METHODS: High-throughput NCBI blast (E-value cutoff e-5) was used to search homologous genes among all sequenced prokaryotic genomes of each gene encoded in each of the three strains of STEC O157:H7 with complete genomes, aiming to find unique genes in O157:H7 as its potential markers. To ensure that the identified markers from the three strains of STEC O157:H7 can serve as general markers for all the STEC O157:H7 strains, a genomic barcode approach was used to select the markers to minimize the possibility of choosing a marker gene as part of a transposable element. Effectiveness of the markers predicted was then validated by running polymerase chain reaction (PCR) on 18 strains of O157:H7 with 5 additional genomes used as negative controls.
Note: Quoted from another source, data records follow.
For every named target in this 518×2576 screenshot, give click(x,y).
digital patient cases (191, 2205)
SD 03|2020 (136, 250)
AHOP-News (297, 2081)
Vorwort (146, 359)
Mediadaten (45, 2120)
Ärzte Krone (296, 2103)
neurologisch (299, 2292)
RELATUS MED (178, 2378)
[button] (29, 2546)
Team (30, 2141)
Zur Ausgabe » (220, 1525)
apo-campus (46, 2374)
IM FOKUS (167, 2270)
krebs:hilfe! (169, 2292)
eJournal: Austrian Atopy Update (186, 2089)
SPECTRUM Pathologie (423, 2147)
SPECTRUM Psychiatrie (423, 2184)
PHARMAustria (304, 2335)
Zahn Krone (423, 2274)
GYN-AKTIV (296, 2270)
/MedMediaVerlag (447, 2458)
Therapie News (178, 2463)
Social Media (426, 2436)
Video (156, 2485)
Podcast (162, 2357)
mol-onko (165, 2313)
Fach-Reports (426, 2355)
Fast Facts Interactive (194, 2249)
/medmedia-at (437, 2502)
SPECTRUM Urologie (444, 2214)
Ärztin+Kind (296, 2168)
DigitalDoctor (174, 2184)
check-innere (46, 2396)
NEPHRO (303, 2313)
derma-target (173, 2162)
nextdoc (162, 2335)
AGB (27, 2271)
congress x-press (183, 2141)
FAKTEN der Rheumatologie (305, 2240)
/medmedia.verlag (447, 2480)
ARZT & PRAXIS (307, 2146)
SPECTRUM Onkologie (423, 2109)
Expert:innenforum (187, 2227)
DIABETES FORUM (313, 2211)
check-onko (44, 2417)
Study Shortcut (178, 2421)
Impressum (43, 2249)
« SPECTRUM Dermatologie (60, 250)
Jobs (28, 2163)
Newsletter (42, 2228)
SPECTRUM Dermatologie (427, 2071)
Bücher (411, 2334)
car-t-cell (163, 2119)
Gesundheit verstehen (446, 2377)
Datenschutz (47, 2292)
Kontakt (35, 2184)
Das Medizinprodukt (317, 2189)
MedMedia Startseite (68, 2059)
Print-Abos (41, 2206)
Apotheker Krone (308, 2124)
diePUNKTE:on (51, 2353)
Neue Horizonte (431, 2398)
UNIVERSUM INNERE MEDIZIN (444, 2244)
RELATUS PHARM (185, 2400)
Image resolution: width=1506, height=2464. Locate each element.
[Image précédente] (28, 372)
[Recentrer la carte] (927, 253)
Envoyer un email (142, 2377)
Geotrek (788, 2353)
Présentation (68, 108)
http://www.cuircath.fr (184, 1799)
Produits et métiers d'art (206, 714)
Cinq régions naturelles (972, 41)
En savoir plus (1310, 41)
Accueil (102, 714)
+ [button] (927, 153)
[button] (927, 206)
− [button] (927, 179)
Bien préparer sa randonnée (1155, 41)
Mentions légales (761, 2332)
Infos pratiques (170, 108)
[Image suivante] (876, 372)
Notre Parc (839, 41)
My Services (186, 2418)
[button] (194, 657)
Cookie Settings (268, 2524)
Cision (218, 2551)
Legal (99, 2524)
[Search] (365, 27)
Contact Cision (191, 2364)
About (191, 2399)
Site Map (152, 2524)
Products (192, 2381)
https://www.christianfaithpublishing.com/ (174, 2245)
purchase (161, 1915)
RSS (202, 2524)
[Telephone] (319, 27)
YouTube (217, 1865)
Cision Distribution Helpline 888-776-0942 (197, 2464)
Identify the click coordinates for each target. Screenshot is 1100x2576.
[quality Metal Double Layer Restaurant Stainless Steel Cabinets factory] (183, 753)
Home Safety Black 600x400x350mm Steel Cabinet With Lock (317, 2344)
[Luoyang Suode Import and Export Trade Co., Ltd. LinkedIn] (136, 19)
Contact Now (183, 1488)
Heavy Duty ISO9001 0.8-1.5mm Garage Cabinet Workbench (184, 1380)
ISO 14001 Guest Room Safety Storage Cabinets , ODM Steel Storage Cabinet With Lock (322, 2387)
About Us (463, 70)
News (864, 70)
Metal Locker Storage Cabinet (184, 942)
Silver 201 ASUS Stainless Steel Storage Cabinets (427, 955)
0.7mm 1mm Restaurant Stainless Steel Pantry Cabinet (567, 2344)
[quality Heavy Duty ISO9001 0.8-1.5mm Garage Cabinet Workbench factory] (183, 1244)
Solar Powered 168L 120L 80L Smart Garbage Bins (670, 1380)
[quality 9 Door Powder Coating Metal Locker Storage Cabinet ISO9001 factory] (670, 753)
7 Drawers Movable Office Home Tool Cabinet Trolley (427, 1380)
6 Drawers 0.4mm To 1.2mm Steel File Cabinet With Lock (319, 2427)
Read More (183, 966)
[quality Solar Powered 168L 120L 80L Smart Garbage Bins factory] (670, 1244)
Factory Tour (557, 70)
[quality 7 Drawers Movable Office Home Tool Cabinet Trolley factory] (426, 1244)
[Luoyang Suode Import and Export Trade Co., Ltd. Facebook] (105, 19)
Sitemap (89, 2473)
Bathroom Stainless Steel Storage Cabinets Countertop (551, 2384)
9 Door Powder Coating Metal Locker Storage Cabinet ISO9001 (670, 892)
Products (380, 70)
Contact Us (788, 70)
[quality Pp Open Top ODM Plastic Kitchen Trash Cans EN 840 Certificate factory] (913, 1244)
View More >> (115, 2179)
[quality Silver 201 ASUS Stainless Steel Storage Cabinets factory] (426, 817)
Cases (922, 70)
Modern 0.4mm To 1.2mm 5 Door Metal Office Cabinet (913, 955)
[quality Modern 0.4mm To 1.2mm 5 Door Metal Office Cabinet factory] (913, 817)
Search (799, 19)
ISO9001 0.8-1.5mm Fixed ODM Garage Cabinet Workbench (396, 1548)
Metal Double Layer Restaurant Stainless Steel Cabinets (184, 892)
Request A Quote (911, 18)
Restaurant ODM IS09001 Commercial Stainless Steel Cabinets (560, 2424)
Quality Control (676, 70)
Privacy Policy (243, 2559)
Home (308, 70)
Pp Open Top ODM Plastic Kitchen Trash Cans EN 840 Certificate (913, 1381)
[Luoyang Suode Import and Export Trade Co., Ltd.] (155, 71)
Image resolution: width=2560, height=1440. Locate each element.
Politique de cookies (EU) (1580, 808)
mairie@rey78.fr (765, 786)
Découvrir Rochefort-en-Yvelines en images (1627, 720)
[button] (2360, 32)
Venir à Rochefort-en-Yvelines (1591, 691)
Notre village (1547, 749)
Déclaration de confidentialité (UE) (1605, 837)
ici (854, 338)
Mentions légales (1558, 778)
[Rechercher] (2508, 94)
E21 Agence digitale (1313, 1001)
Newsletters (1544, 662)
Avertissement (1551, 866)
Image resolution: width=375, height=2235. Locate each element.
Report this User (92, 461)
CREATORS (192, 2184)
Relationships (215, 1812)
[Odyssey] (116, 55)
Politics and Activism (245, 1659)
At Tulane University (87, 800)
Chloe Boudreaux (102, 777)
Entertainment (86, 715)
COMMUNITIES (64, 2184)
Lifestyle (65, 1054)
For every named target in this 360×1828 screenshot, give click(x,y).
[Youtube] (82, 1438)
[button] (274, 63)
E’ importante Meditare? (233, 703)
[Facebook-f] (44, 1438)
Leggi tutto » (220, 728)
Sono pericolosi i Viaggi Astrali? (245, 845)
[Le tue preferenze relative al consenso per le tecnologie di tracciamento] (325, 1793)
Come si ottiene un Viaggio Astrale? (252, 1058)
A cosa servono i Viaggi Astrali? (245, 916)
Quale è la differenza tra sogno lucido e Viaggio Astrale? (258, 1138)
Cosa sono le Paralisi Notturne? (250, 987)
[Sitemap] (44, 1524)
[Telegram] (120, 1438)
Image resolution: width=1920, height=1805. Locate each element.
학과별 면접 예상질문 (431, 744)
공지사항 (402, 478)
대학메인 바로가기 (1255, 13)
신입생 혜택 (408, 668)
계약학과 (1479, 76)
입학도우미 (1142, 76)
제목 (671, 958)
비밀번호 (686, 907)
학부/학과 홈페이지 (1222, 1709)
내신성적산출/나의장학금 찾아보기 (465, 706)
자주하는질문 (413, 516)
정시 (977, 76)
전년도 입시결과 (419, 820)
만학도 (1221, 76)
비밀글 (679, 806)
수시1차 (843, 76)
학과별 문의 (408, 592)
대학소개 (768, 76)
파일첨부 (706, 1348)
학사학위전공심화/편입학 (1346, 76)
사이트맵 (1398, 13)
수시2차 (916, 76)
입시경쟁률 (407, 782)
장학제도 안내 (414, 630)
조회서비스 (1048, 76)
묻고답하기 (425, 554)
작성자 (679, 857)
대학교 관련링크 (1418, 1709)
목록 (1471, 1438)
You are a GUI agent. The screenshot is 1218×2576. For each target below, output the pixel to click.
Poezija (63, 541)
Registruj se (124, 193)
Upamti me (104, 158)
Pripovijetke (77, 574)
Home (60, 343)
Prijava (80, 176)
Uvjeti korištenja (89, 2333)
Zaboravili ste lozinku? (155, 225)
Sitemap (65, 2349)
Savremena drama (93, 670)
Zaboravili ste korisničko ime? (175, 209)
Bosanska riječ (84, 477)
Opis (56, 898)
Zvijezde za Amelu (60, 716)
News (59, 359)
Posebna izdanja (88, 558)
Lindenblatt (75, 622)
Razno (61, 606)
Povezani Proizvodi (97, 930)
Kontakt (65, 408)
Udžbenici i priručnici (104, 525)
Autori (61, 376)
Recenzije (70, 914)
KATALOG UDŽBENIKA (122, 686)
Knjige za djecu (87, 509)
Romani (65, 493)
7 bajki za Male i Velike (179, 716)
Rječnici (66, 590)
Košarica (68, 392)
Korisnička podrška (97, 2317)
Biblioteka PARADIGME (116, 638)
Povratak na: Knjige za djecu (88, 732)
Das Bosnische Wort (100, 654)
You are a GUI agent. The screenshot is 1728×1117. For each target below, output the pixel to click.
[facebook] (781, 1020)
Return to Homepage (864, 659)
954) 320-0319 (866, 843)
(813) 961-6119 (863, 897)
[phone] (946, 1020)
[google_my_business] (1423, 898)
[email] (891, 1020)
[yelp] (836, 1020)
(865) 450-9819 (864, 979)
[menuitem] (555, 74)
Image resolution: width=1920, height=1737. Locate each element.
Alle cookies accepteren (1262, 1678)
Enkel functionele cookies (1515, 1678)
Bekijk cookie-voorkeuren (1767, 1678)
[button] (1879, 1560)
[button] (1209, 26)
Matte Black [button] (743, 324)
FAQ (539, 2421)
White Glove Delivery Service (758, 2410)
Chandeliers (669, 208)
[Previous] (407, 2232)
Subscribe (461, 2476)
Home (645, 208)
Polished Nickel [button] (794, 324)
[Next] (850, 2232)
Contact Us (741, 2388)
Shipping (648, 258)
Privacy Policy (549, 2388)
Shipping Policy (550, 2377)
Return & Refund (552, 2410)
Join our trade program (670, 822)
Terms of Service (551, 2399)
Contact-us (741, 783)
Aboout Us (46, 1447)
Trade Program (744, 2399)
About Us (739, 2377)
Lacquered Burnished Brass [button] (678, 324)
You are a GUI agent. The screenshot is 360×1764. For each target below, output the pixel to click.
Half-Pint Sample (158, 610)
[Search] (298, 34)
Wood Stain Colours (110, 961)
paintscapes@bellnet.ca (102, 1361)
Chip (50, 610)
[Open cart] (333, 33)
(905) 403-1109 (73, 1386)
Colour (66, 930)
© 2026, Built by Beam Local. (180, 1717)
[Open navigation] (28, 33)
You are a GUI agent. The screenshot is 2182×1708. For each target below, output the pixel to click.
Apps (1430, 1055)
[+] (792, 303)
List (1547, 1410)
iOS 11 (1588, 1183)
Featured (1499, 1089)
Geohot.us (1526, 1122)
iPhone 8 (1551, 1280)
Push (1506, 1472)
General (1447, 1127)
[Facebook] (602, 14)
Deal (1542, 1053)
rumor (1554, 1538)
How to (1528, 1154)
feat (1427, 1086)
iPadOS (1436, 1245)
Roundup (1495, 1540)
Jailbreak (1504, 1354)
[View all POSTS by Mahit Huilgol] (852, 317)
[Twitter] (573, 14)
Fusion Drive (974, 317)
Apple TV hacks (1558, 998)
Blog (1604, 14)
RESULTS: The blast search identified 20, 16 and 20 genes, respectively, in the three sequenced strains of STEC O157:H7, which had no homologs in any of the other prokaryotic genomes. Three genes, wzy, Z0372 and Z0344, common to the three gene lists, were selected based on the genomic barcode approach. PCR showed an identification accuracy of 100% on the 18 tested strains and the 5 controls.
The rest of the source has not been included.